===== Source data

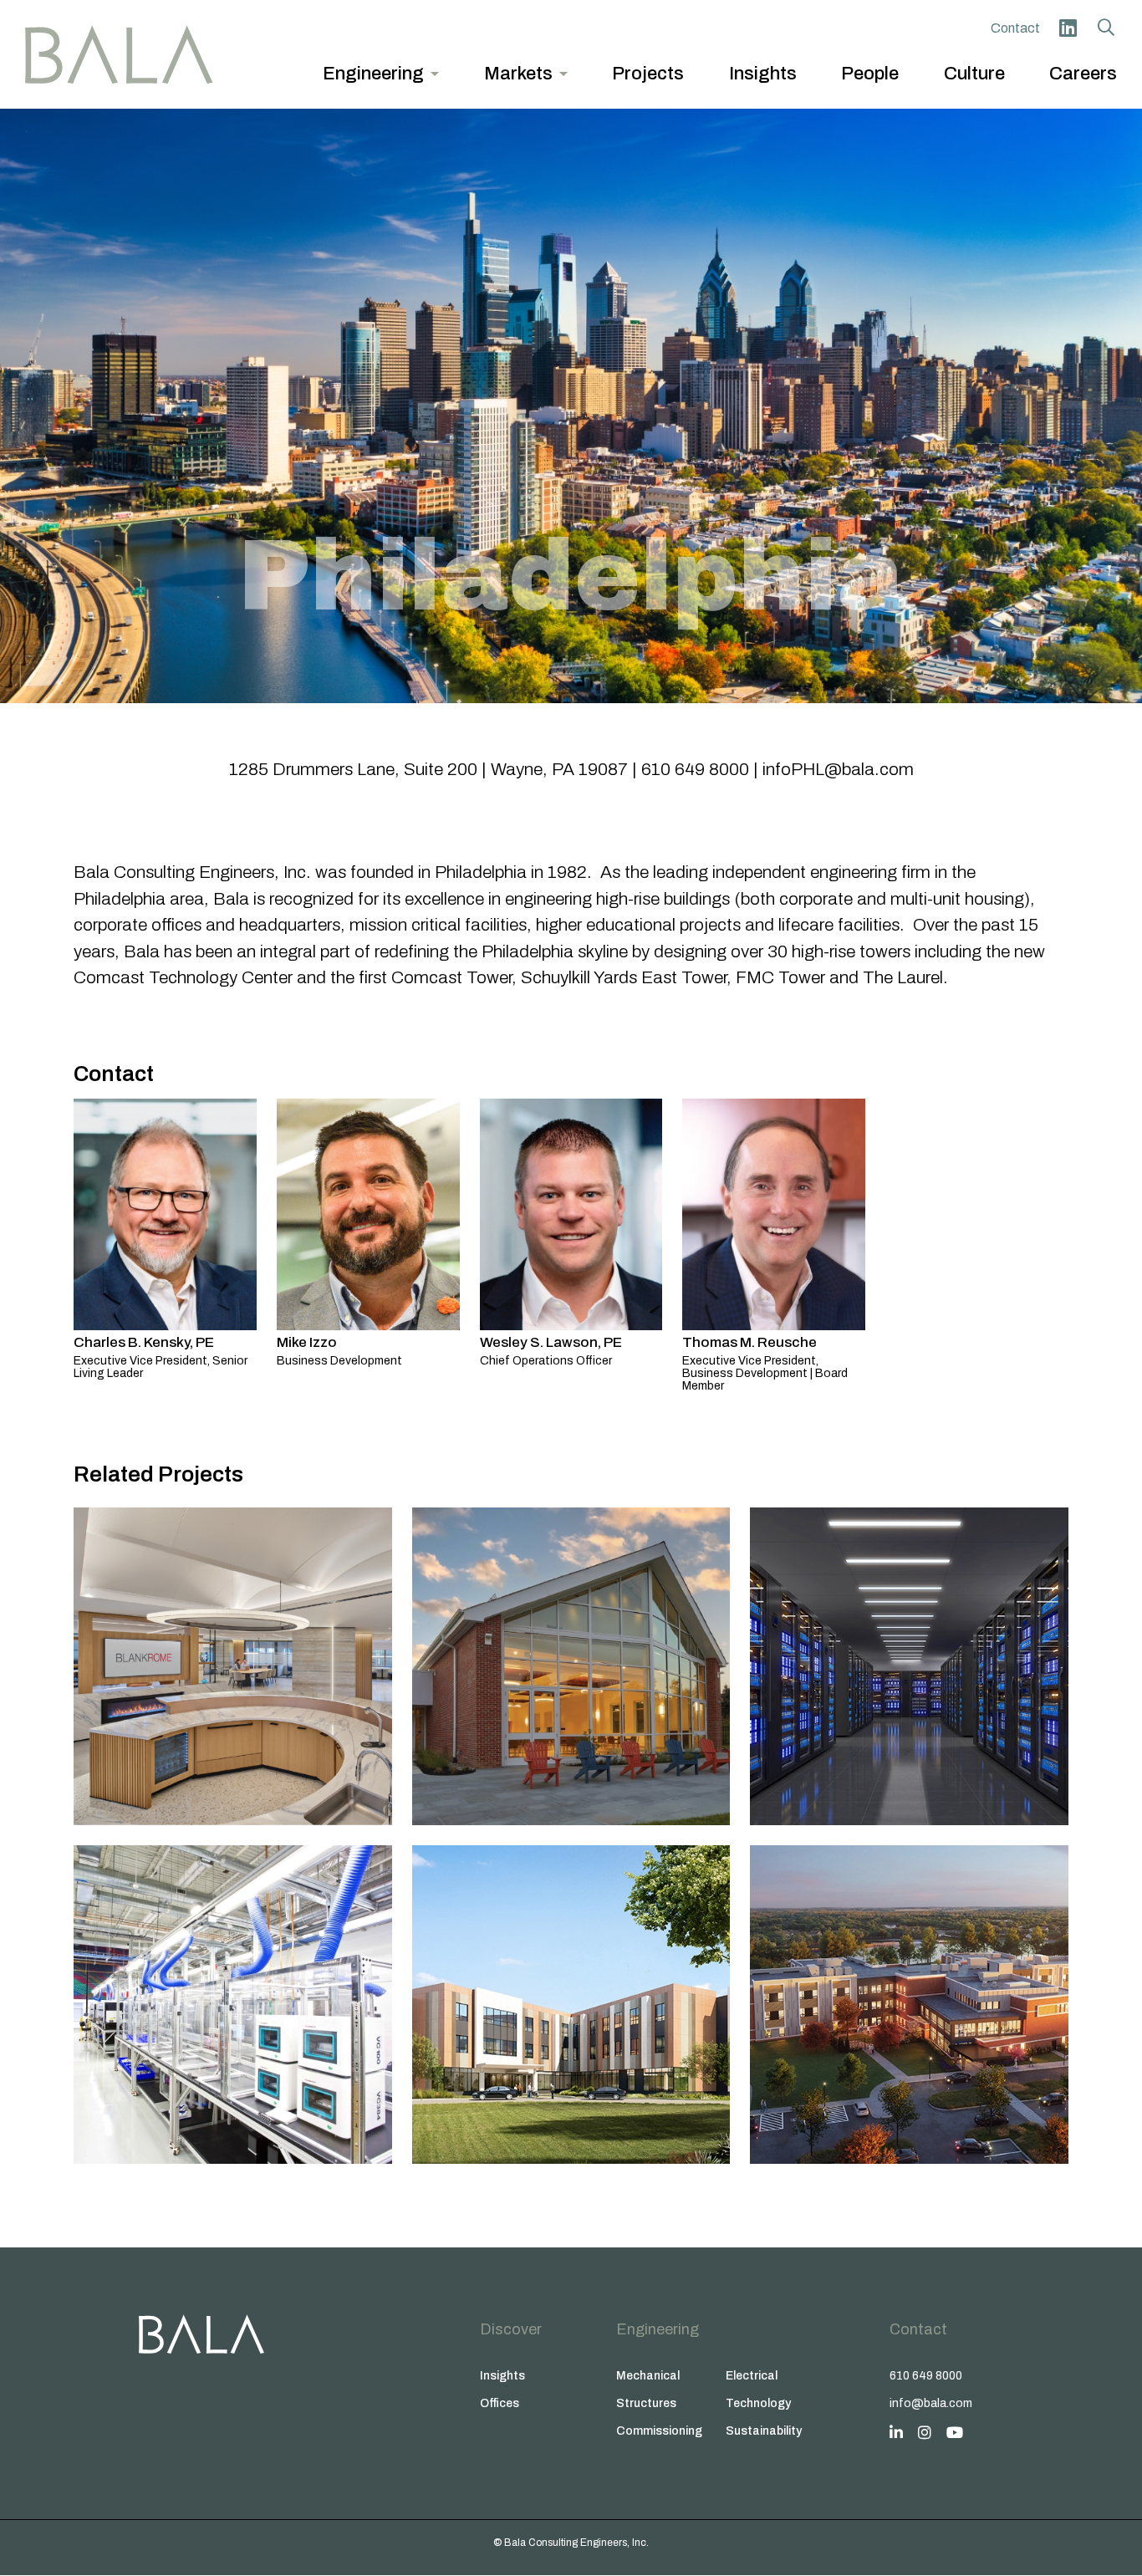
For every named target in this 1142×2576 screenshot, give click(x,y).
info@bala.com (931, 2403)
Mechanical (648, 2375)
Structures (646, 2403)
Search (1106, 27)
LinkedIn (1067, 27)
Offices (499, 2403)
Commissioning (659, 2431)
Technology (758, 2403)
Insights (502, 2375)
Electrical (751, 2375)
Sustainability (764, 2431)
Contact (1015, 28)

==========
===== Source data

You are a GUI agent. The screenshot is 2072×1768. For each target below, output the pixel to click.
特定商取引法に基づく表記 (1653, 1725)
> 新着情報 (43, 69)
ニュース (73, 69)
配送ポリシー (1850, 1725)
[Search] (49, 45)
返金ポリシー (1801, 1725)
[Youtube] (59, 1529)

==========

Exercise details: Look back at the data above. Transcribe exactly the lines starting at the line that contains "Technology (758, 2403)" and ending at the line that contains "Contact (1015, 28)".

Exercise response:
Technology (758, 2403)
Insights (502, 2375)
Electrical (751, 2375)
Sustainability (764, 2431)
Contact (1015, 28)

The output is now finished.